TASK PROMPT: All that is needed is an exact copy of the lines from the beginning of the data below through the line containing "The width and", minus the pictures.
**** TASK INPUT
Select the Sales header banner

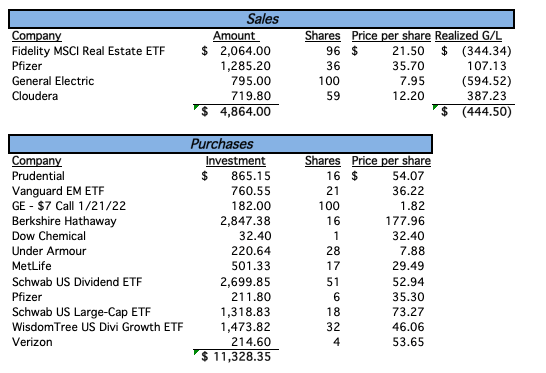click(x=261, y=19)
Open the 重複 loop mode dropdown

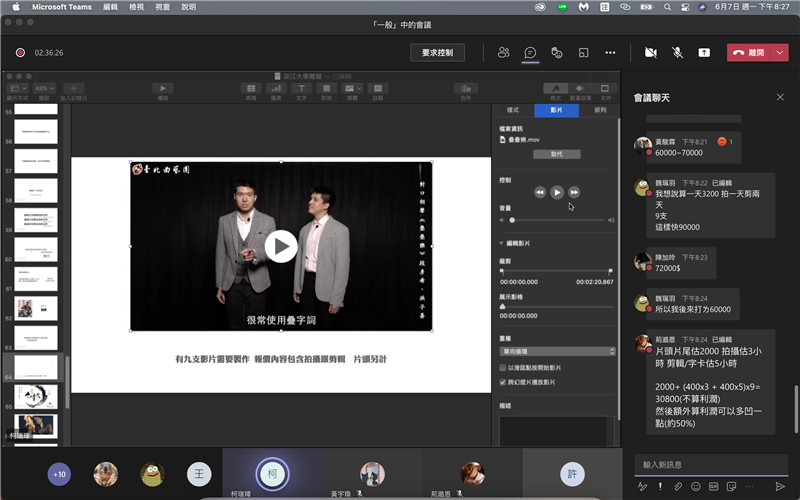click(x=557, y=351)
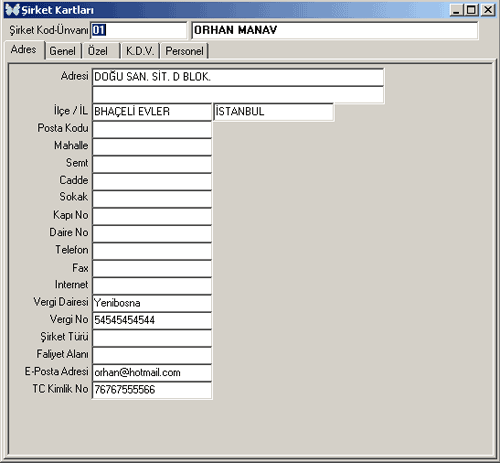Select the Adres tab
The image size is (500, 463).
[x=24, y=50]
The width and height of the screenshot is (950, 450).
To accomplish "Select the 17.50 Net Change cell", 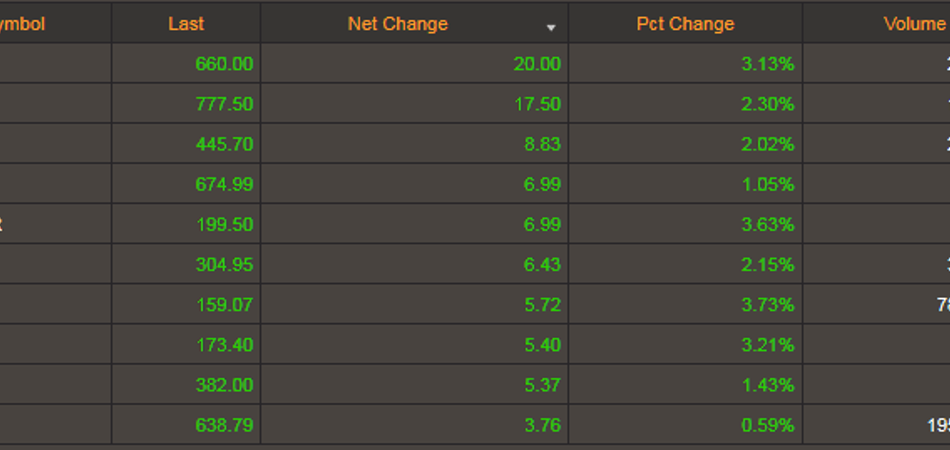I will pyautogui.click(x=537, y=104).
********
EXERCISE OUTPUT:
Select the Sales header banner

click(x=261, y=19)
Open the 重複 loop mode dropdown

click(x=557, y=351)
Select the Adres tab
The image size is (500, 463).
[x=24, y=50]
The width and height of the screenshot is (950, 450).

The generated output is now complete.